SDF au Tribunal de Dax
Un avocat membre du Parti Radical de Gauche défend les intérêts du Maire UMP de Dax, Jacques Forté. Hélène Cousseau, avocate au barreau de Dax, pour la défense. Par Yazmin Menanteau.
Lundi 23 avril, après une soirée électorale encore dans l’air, la présidente du TGI de Dax, Madame Danchaud, insiste lourdement sur le caractère non politique de l’audience. Agacée par la présence de tant de monde, aussi bien dans la salle d’audience, que dans l’anti-chambre et à l’extérieur, elle décide de passer le dossier Don quichottes de l’Adour en dernier. Ainsi comptait-elle sur la fatigue des uns et des autres, pour dégager les lieux. Parmi le public une classe d’élèves de quatrième, venue spécialement de Saint Vincent de Tyrosse. Au préalable les élèves avaient travaillé sur les raisons du mouvement des SDF. Ils assistent à l’audience afin de compléter leur travail pédagogique. Ils sont partis déçus à 16h30, sans savoir quel procès a été fait aux Don Quichotte de l’Adour.
A 13h30 tout le monde était là y compris Maître Frédéric Lonné, avocat du Maire de Dax. Son appartenance au Parti Radical de Gauche (PRG) est notoire, beaucoup moins celle de défenseur des intérêts de Jacques Forté maire UMP de la ville thermale. « Le Maire m’a demandé seulement aujourd’hui, en fin de matinée de m’occuper de cette affaire » De toute évidence il ne connaissait pas le dossier, cependant on lui avait dit qu’il « devait charger sur Emmanuel Klein » D’ailleurs sur son dossier est écrit au feutre noir SDF/Klein. En revanche il connaissait très bien l’ordre de passage puisqu’il n’est revenu qu’à 17h30 !
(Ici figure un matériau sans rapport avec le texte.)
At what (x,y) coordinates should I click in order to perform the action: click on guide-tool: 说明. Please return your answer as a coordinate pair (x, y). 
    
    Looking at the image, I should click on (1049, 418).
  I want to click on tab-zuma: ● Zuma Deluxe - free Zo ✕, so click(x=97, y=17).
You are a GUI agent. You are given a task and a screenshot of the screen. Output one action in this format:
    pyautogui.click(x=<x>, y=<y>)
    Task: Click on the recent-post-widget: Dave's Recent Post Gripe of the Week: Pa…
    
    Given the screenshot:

Maître Lonné prépare sa plaidoirie au moment où la présidente appelle les prévenus à la barre. Le temps de décliner les identités, les charges, les questions individuelles, Maître Lonné griffonne à la hâte sur une feuille. De moqueries indécentes en rodomontades, il expose ses arguments pour dénigrer l’action militante du groupe, en insultant particulièrement Emmanuel Klein. En revanche, il n’a pas du tout écouté les recommandations de la Présidente qui voulait éviter le caractère politique de l’affaire. Maître Lonné s’enferre dans des clichés, des formules politiciennes, en annonçant déjà un 3ème tour dans la rue, seule tribune pour ceux qu’il qualifie « d’adolescents attardés ». Maître Lonné se permet aussi de parler du Che Guevara et des révolutionnaires, comme s’il savait ce que révolutionnaire veut dire.
A la défense Maître Hélène Cousseau est choquée par les propos de son confrère mais elle le remercie de lui tendre la perche concernant le caractère politique du procès. « Oui Madame la présidente, le problème du logement est un problème politique, d’ailleurs le gouvernement actuel a adopté une loi pour le logement opposable et prit des mesures sur toute la France en faveur des personnes sans abris » « mesures qui n’ont pas été suivies de fait à Dax » « Dax une ville thermale, où les emplois sont saisonnier enclins à la précarité ». Maître Cousseau dans sa plaidoirie à restitué le contexte dans lequel s’est déroulé la prise de l’école Sainte Marie. Maître Hélène Cousseau plaide la relaxe. Elle dénonce la pénalisation systématique de la misère, du mépris des autorités locales envers des citoyens en difficulté. Elle conteste les peines préconisées par le procureur de la république. Dans la salle, les prévenus, le public et les amis sont émus par les mots de Maître Hélène Cousseau. Jamais les SDF n’avaient été soutenus si brillamment publiquement. Le silence est total pendant sa plaidoirie. Maître Cousseau dit de façon simple et raffiné le mal que l’on peut faire aux plus démunis sous des prétextes fallacieux. Elle interpelle les autorités locales qui n’ont pas été capables d’apporter une solution au problème. Ils sont restés indifférents à toutes les sollicitations de la part du mouvement.